## TASK REQUIREMENTS
From the passage on thyroid hormone levels and cardiovascular disease below, extract the words between "Conclusions" and "found here: www.cdc.gov/nchs/nhanes/index.htm/.", inclusive.

── EXTRACTED TEXT ──

After adjusting for all variables, higher FT4 was independently correlated with an elevated risk of CVD, while a higher FT3/FT4 ratio was independently correlated with a decreased risk of CVD, with a nonsignificant trend toward a lower CVD risk for FT3. Similar to our study, a large population-based survey showed that in the euthyroid general population, the risk of CVD during follow-up in the highest tertile of FT4 was 1.32 times higher than that in the lowest tertile (36). A correlation of FT3 with CVD in the general population has not been reported, but seemingly inconsistent with our study, Kim HJ et al. showed that high baseline FT3 levels in the general population were associated with the development of metabolic syndrome (37). Interestingly, after the development of CVD, the normal negative feedback regulation of thyroid function may be disrupted by the disease, resulting in decreased serum FT3 but no significant change in FT4 or TSH, this phenomenon is also known as the low-T3 syndrome (38–42). In these diseases, the reduction in T3 is likely due to reduced deiodination of the conversion of T4 to T3, changing T4 metabolism to greater amounts of physiologically inactive reverse T3 (43). Based on the above, we boldly speculate that in our study, high levels of FT4 may lead to the occurrence of CVD, and CVD causes a decrease in deiodinase activity, which in turn leads to a decrease in T3, so FT4 and CVD are positively correlated, while FT3 and the FT3/FT4 ratio are negatively correlated with CVD, but this needs to be confirmed by further prospective studies.
There are certain limitations to our research. First, this evaluation of the links between thyroid hormone levels and CVD was based on cross-sectional data and therefore could not establish a causal relationship. At the same time, we were unable to obtain data on unrecognized CVD in patients, which may affect the accuracy of the results. Still, due to our large sample size and good adjustment for collected confounders, we provide the best available evidence for assessing the associations between thyroid hormone levels and CVD in humans. Second, we cannot completely rule out measurement error, since a single serum thyroid assay was done on each volunteer, though thyroid hormone levels in a given person stay within a narrow range over time (44). Finally, although we controlled for many possible confounders, our findings may be affected by residual confounders, random error, or factors that were not controlled for, since the many factors that affect CVD and survival can bias the outcomes.
Conclusions
In U.S. adults without prior thyroid disease, FT3, FT4, and the FT3/FT4 ratio were all independent predictors of all-cause death. FT4 and the FT3/FT4 ratio, but not FT3, were shown to be independent predictors of cardiovascular mortality and CVD risk. Along with the FT3 and FT4 concentrations, we should pay equal attention to the FT3/FT4 ratio in the general population.
Data availability statement
Publicly available datasets were analyzed in this study. This data can be found here: www.cdc.gov/nchs/nhanes/index.htm/.

───
── INPUT DATA ──

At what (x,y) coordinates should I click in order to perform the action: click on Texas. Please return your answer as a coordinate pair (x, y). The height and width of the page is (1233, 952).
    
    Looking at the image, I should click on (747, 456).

───

## TASK RESPONSE
Conclusions
In U.S. adults without prior thyroid disease, FT3, FT4, and the FT3/FT4 ratio were all independent predictors of all-cause death. FT4 and the FT3/FT4 ratio, but not FT3, were shown to be independent predictors of cardiovascular mortality and CVD risk. Along with the FT3 and FT4 concentrations, we should pay equal attention to the FT3/FT4 ratio in the general population.
Data availability statement
Publicly available datasets were analyzed in this study. This data can be found here: www.cdc.gov/nchs/nhanes/index.htm/.